▸ **Directions**
Your answer should consist solely of the lines from the first line of the data through the line with "メール通知・PUSH通知について (635, 70)", each reproduced exactly.

▸ **Record excerpts**
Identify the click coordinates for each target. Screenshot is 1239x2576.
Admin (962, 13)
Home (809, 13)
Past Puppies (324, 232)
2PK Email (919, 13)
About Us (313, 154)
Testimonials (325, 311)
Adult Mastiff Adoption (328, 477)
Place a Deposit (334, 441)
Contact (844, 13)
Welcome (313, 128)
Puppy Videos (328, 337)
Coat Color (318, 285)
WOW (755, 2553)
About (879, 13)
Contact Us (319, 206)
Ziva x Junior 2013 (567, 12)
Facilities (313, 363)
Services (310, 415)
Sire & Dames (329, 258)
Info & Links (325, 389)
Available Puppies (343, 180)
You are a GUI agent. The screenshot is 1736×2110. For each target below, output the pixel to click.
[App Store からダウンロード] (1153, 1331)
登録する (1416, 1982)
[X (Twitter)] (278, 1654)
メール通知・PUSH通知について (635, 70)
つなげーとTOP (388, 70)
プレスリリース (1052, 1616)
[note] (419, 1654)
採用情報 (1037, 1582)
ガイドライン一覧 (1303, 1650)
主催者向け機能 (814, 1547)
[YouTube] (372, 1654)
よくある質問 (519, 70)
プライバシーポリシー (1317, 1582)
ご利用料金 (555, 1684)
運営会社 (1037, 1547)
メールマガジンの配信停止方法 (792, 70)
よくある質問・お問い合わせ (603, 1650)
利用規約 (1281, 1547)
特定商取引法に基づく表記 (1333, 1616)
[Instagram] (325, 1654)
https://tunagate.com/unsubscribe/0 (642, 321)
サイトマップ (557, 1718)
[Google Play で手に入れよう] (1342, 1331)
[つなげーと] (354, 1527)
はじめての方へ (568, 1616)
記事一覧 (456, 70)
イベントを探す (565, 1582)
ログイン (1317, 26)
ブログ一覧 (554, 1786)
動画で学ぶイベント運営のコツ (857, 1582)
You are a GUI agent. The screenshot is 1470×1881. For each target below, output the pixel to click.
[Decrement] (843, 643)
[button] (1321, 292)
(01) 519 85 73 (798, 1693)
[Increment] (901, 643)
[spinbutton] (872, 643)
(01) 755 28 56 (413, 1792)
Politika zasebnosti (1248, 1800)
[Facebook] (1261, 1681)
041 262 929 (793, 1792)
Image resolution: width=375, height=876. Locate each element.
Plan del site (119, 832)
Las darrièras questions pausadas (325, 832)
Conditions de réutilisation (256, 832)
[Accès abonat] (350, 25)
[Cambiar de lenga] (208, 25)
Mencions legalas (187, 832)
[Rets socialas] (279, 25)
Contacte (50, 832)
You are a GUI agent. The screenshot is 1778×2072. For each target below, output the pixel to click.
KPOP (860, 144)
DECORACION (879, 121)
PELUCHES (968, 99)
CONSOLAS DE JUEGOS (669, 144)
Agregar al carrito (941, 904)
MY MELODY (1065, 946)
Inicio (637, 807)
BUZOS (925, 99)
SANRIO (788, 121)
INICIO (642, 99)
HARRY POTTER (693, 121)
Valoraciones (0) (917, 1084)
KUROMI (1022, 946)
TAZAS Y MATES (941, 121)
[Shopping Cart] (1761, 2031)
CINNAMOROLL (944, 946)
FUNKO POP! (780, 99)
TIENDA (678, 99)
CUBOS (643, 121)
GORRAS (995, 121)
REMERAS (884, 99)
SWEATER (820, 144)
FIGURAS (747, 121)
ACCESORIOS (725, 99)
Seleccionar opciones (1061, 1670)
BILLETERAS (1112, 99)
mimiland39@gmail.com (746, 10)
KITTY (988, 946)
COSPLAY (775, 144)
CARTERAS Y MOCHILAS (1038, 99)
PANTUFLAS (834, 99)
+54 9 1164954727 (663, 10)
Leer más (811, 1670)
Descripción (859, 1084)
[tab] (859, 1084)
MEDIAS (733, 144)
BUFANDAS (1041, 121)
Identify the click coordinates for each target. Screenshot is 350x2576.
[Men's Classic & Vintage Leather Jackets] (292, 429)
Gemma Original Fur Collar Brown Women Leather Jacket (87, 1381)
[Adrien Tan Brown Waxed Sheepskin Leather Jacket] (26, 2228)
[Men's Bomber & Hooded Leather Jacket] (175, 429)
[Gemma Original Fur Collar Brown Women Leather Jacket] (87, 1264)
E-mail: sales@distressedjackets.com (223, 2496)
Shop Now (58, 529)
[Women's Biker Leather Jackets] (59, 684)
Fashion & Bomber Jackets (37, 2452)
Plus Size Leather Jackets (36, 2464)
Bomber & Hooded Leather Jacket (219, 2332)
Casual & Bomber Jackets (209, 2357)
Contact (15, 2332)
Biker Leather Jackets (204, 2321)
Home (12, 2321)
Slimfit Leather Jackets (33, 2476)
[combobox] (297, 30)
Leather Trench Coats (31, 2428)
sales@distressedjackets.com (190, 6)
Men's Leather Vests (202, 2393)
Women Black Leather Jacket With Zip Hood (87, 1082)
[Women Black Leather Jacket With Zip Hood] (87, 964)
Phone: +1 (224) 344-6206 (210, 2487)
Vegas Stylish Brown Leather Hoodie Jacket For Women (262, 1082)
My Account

▸ **Response to this exercise**
Identify the click coordinates for each target. Screenshot is 1239x2576.
Admin (962, 13)
Home (809, 13)
Past Puppies (324, 232)
2PK Email (919, 13)
About Us (313, 154)
Testimonials (325, 311)
Adult Mastiff Adoption (328, 477)
Place a Deposit (334, 441)
Contact (844, 13)
Welcome (313, 128)
Puppy Videos (328, 337)
Coat Color (318, 285)
WOW (755, 2553)
About (879, 13)
Contact Us (319, 206)
Ziva x Junior 2013 (567, 12)
Facilities (313, 363)
Services (310, 415)
Sire & Dames (329, 258)
Info & Links (325, 389)
Available Puppies (343, 180)
You are a GUI agent. The screenshot is 1736×2110. For each target below, output the pixel to click.
[App Store からダウンロード] (1153, 1331)
登録する (1416, 1982)
[X (Twitter)] (278, 1654)
メール通知・PUSH通知について (635, 70)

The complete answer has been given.